The legislation’s major proposed changes deal with the provision of federal loans. Currently, federal student loans work in two ways. The more complicated one is the Federal Family Education Loan Program, which involves private lenders as middlemen. The government provides private lenders with capital, subsidizes the interest rate and then guarantees the loan.

In return for the subsidies, which amount to $4.5 billion annually, the private lenders provide the added service of…. er…

(Awkward silence.)

Well, actually no one is really sure what value the banks add to the transaction except for pocketing taxpayer money. Writing in the online magazine Slate in 2007, Michael Kinsley pointed out that the government already guarantees debt — its own borrowing to finance the budget deficit — for a considerably lower interest rate than it does for those it helps to subsidize under the FFEL program. What would make sense then is for the government to cut out the middleman and directly loan out its own money. After all, that $4.5 billion could fund roughly 900,000 additional Pell grants for needy college students.
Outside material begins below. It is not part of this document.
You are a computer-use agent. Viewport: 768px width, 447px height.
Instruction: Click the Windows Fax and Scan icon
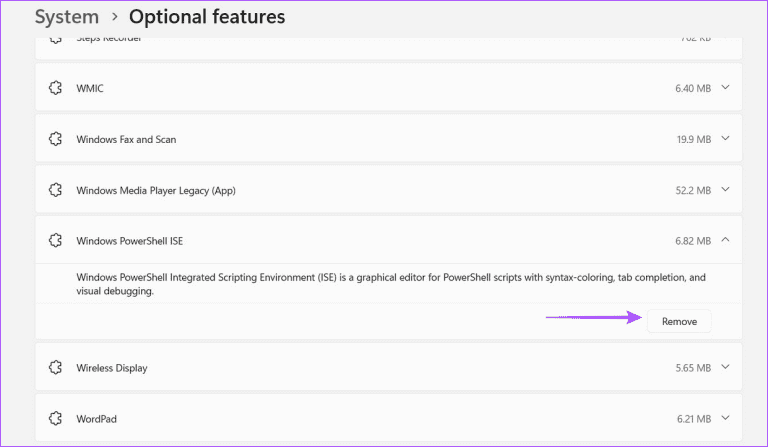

Actually, the other major government loan program, Federal Direct Loans, already uses this mechanism. The student aid legislation that passed the House in September effectively cancels the FFEL program and makes all loans direct loans, then allocates the projected net $80 billion in savings over the next 10 years to expanding funding for Pell Grants and improving community colleges.

Let’s see: the feds cut out inefficient subsidies and use the savings to provide resources poor students desperately need. Who could possibly object?

The first group consists of the usual Republican free-market blowhards who object to a “government takeover” of the student loan market. This contention is hogwash, as the government is only taking over the government student loan program. No law prevents private lenders from offering their own student loans — they just wouldn’t get federal subsidies to do so. That sounds pretty free-market to me. Besides, the government still will bid out for private banks to collect and administer its loans, so it’s not like private banks are completely getting cut out of the loop.

The other opposition group consists of more familiar suspects — the private lending agencies that make a killing at the government feeding trough. They couldn’t stop the House bill improving education, but now that it’s cooling its heels in the Senate, they’re lobbying their states’ senators ferociously to try to water down the bill’s death sentence for the FFEL program.

These firms tend to be concentrated in a few states with loose banking laws, like Nebraska, where Democratic Senator Ben Nelson — yes, the same one who nearly stopped health care reform — has been pressing on behalf of his constituents like Nelnet, a lending agency in Lincoln, Nebraska. Of course the Lincoln Journal Star noted in 2007 that Nelnet also received $278 million in subsidies of highly questionable legality. But since the firm donated heavily to Nelson and other Nebraska polls, that makes it okay, right? Delaware is another state with loads of private student lenders, like Sallie Mae. Not surprisingly, as The Hill, a newspaper specializing in covering Congress reports, the state’s two Senators, Democrats Ted Kaufman and Tom Carper, have also been lobbying to weaken the proposal.

So Michigan students, roughly 14,000 of you took out federal loans last year, and about 3,400 received Pell Grants. Maybe it’s time for you to call your senators and remind them who they really represent — especially if you are from Delaware or Nebraska. Help your fellow scholars out and get the Student Aid and Fiscal Responsibility Act of 2009 passed into law.